[Stored data]:

* * * *

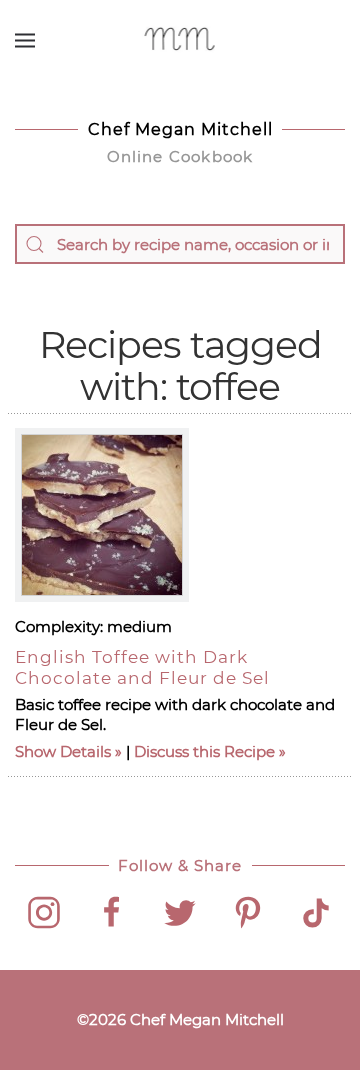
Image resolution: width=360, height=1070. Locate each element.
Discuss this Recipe (204, 751)
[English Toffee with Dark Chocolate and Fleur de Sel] (102, 515)
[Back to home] (180, 40)
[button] (25, 40)
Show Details (63, 751)
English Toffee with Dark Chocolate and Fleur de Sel (142, 667)
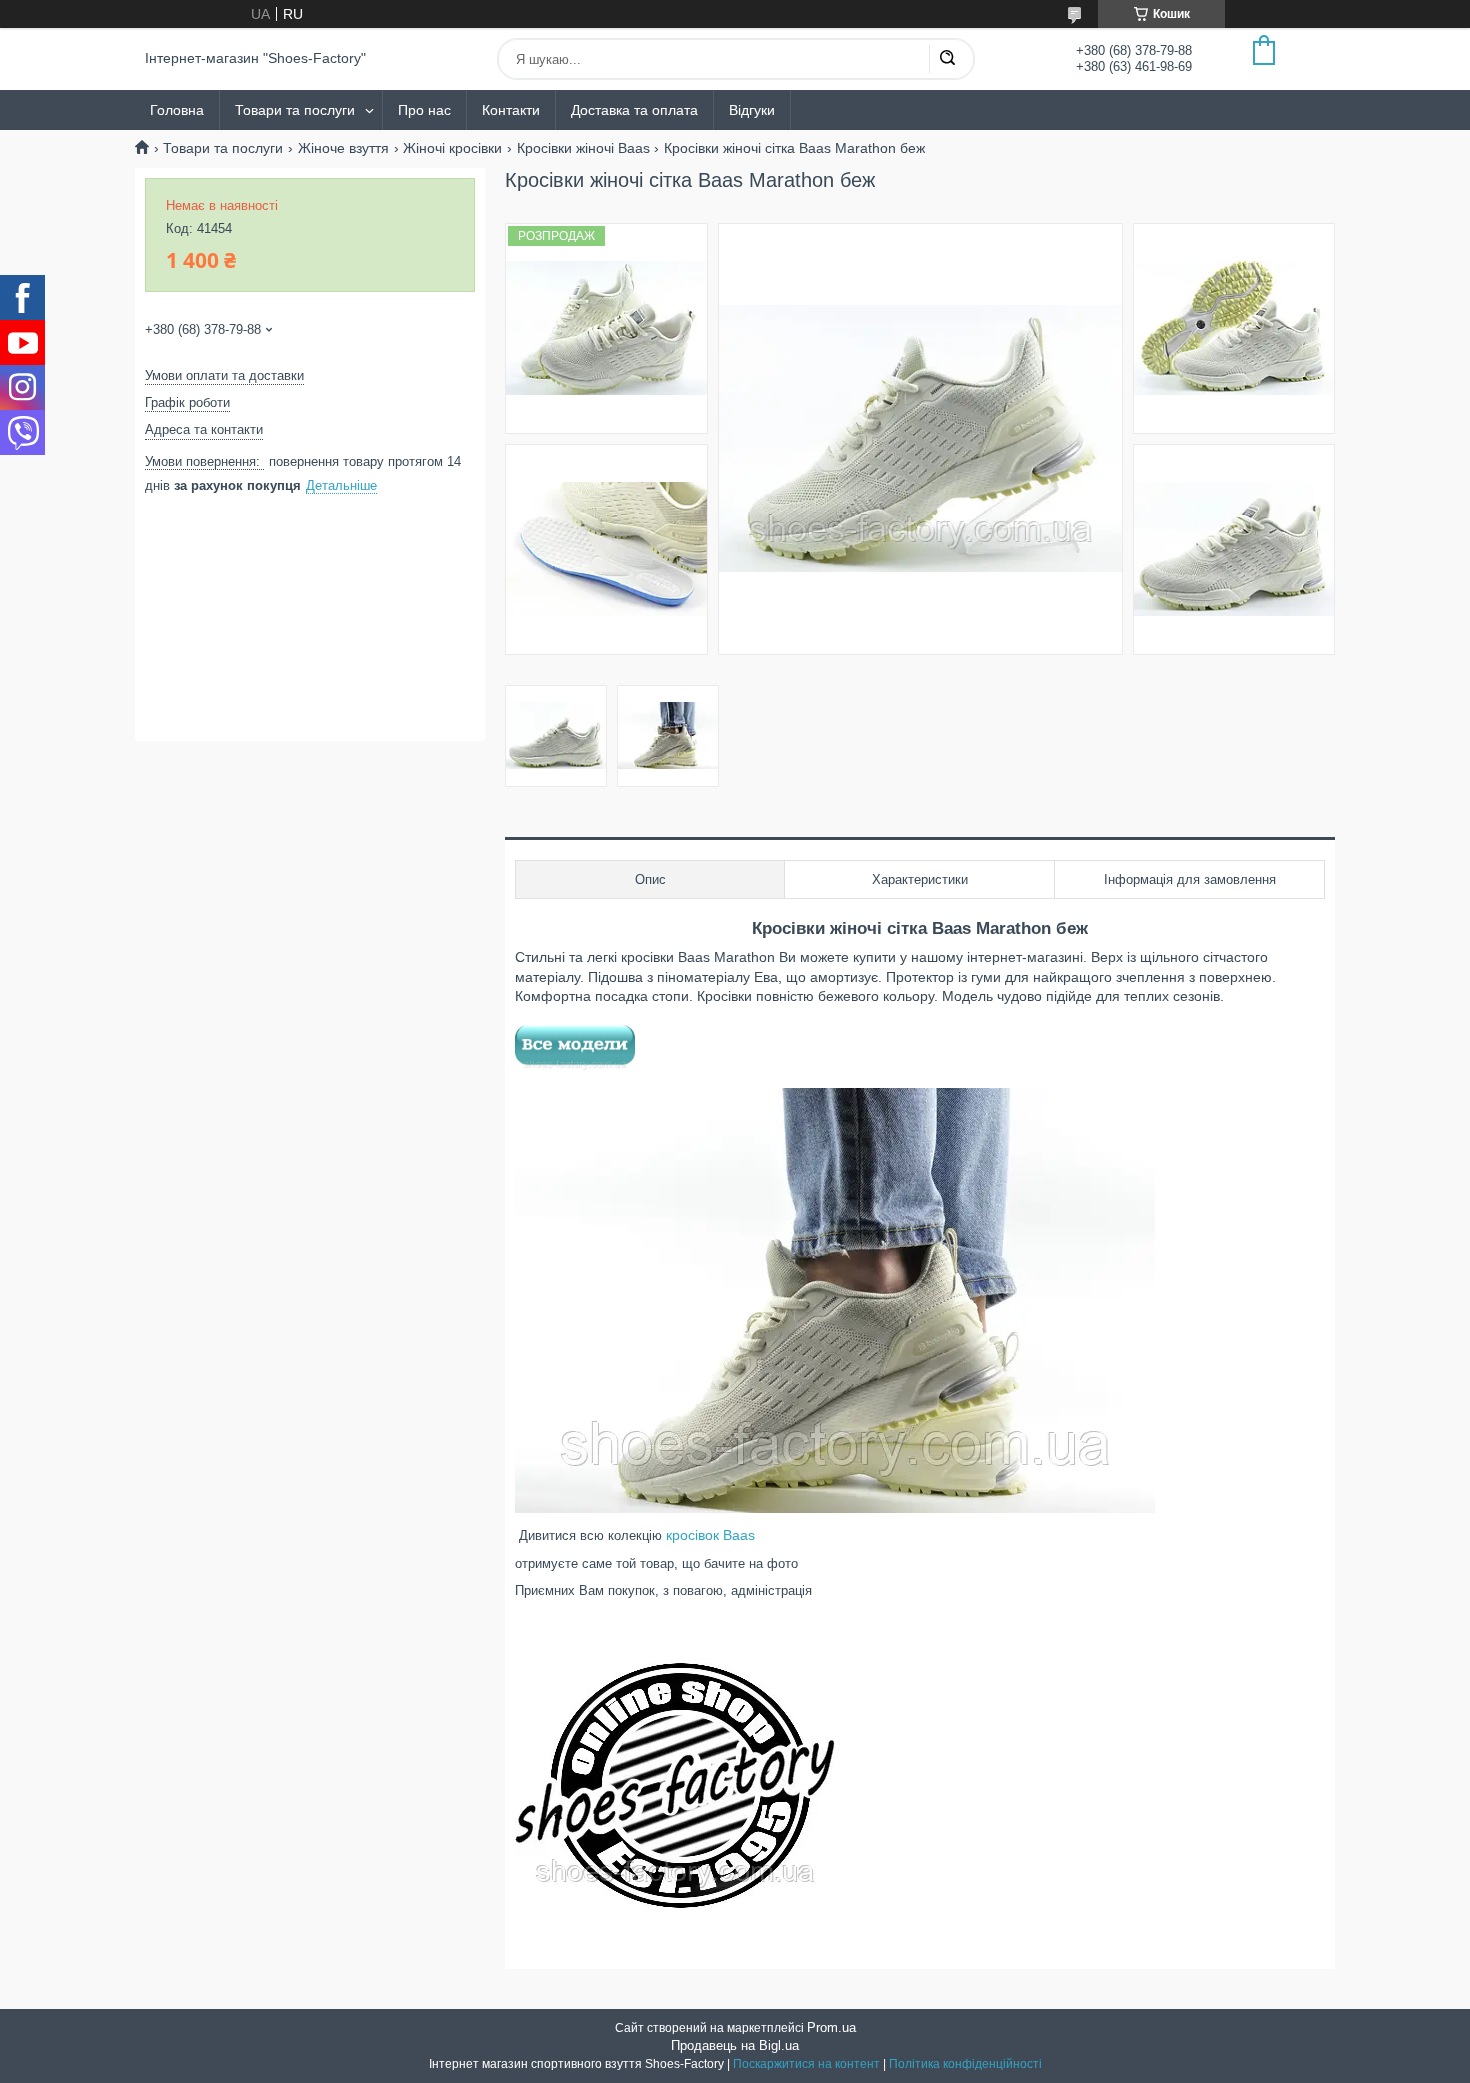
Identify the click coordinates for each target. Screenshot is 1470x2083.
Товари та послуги (295, 110)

* * * *

All lines from the start of the entries through the one with "Identify the click" are to be output exactly; omit the pictures.

[Task solution]:
Image resolution: width=360, height=1070. Locate each element.
Discuss this Recipe (204, 751)
[English Toffee with Dark Chocolate and Fleur de Sel] (102, 515)
[Back to home] (180, 40)
[button] (25, 40)
Show Details (63, 751)
English Toffee with Dark Chocolate and Fleur de Sel (142, 667)
Identify the click coordinates for each target. Screenshot is 1470x2083.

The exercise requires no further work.